Print all of the data exactly, but drop the pictures.

BEGIN

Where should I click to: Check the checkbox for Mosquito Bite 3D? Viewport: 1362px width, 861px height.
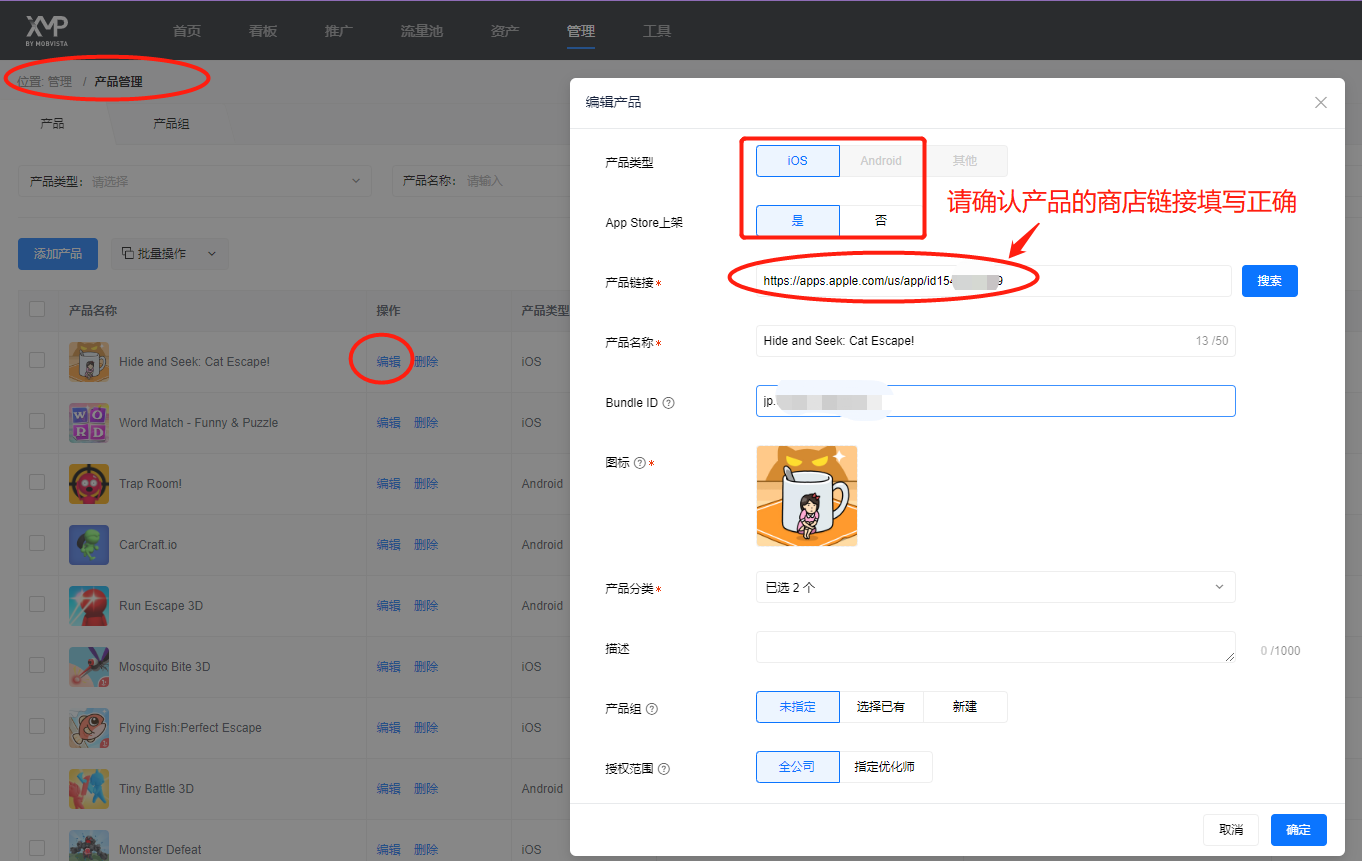(37, 665)
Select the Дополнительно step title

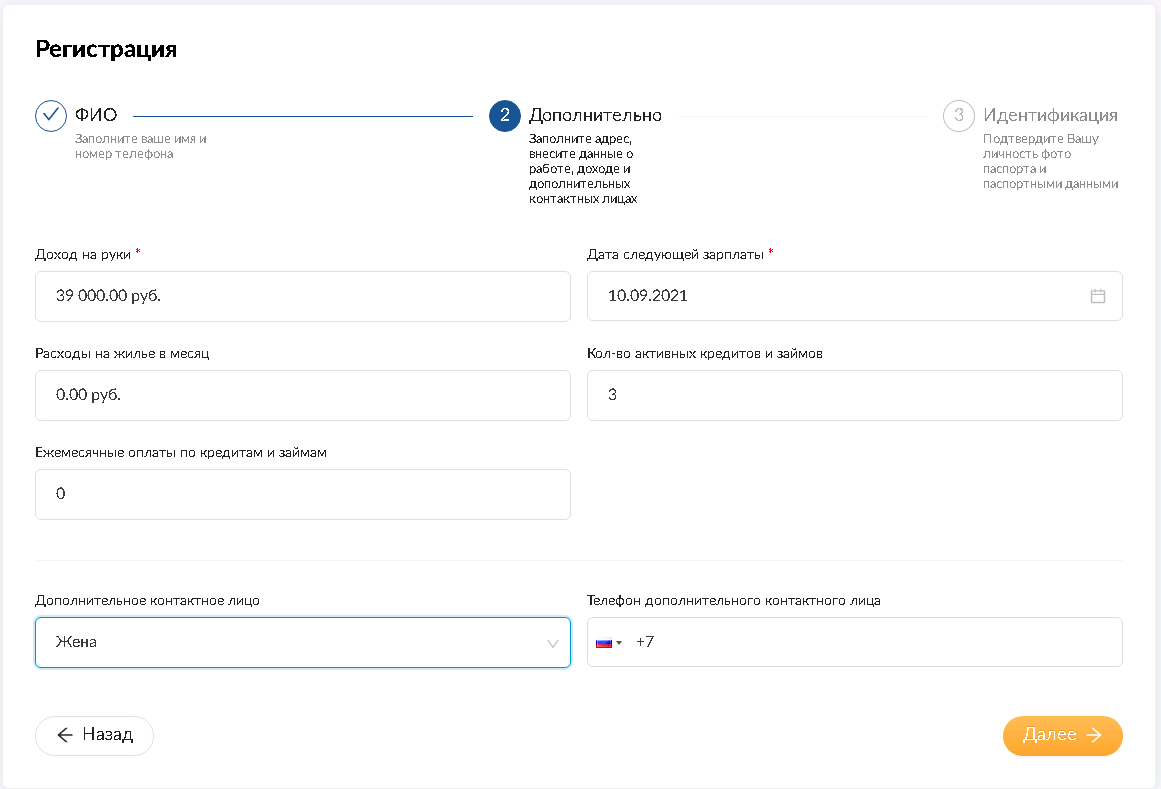[595, 115]
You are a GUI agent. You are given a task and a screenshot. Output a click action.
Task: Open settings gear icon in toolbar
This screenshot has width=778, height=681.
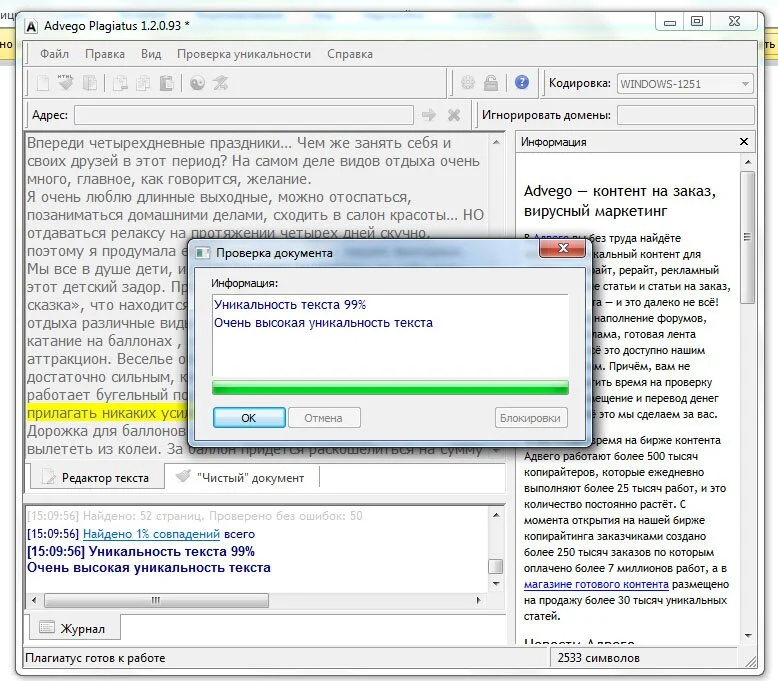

END

▸ Answer space
Where should I click to: Check the checkbox for Mosquito Bite 3D? Viewport: 1362px width, 861px height.
(37, 665)
Select the Дополнительно step title

[595, 115]
You are a GUI agent. You are given a task and a screenshot. Output a click action.
Task: Open settings gear icon in toolbar
This screenshot has width=778, height=681.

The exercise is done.